Design and characterization of the POKERINO prototype for the POKER/NA64 experiment at CERN
Andrei Antonov, Pietro Bisio, Mariangela Bondì, Andrea Celentano, Anna Marini, Luca Marsicano
TL;DR
This work addresses the challenge of achieving a precise, high-resolution, compact PbWO$_4$ calorimeter for missing-energy searches of light dark matter in the NA64-$e$ and NA64-$+$ programs at CERN. The authors design and test the POKERINO prototype, a 3×3 PbWO$_4$ crystal matrix with a novel hybrid SiPM readout, to study SiPM saturation, gain stability under high-rate conditions, and energy-linearization strategies. Through cosmic-ray commissioning, a 120 GeV/$c$ muon calibration, and a high-rate H6 test-beam campaign, they demonstrate that the energy resolution can meet the target after saturation corrections, and that the negative-feedback mechanism from bias resistors remains sub-dominant under nominal beam conditions. The results validate the PKR-CAL design choices and establish a practical path toward deploying the full PKR-CAL calorimeter for precise missing-energy measurements in the CERN NA64 program, enabling sensitive exploration of light dark matter scenarios. The study also provides a quantitative framework for saturation correction and rate-dependent gain stabilization in SiPM-based homogeneous calorimeters.
Abstract
The NA64 experiment at CERN H4 beamline recently started a high-energy positron-beam program to search for light dark matter particles through a thick-target, missing-energy measurement.

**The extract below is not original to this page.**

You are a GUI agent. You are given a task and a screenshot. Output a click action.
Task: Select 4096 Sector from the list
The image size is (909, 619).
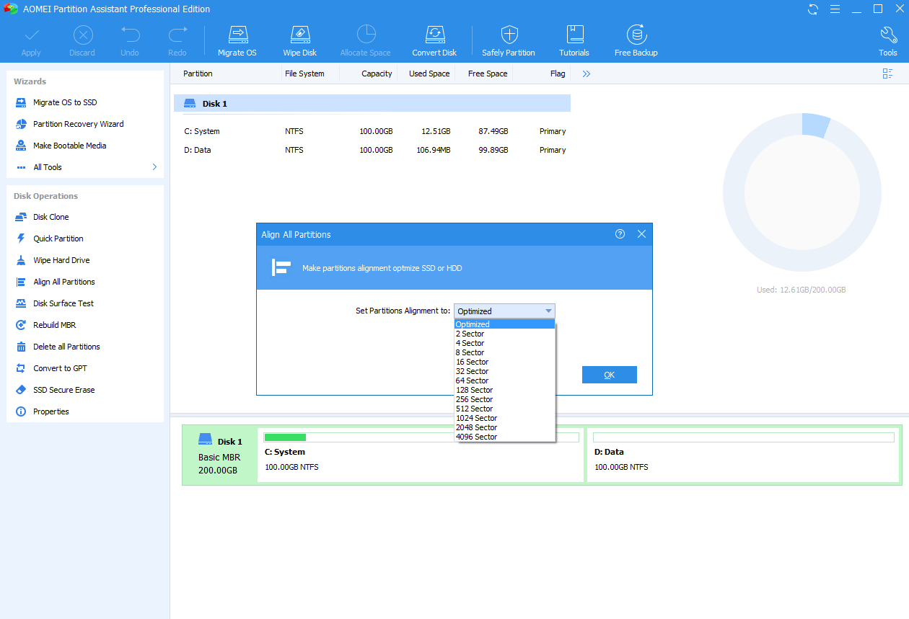click(476, 437)
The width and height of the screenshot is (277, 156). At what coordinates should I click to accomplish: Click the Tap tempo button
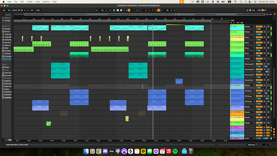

To fulfil the energy resolution requirement of the physics measurement $σ_E/E\simeq2.5\%/\sqrt{E\mathrm{[GeV}]} \oplus 0.5\%$ and cope with the constraints and performance requests of the NA64 setup, a new high-resolution homogeneous electromagnetic calorimeter PKR-CAL has been designed. The detector is based on PbWO$_4$ crystals, each read by multiple SiPM sensors to maximize the light collection. The PKR-CAL design has been optimized to mitigate and control unavoidable SiPM saturation effects at high light levels, as well as to minimize the gain fluctuations induced by instantaneous variations of the H4 beam intensity. The $R\&D$ program culminated in the construction of a small-scale prototype, POKERINO. In this work, we present the results from the experimental characterization campaign of the POKERINO aiming at demonstrating that the obtained performances are compatible with the application requirements.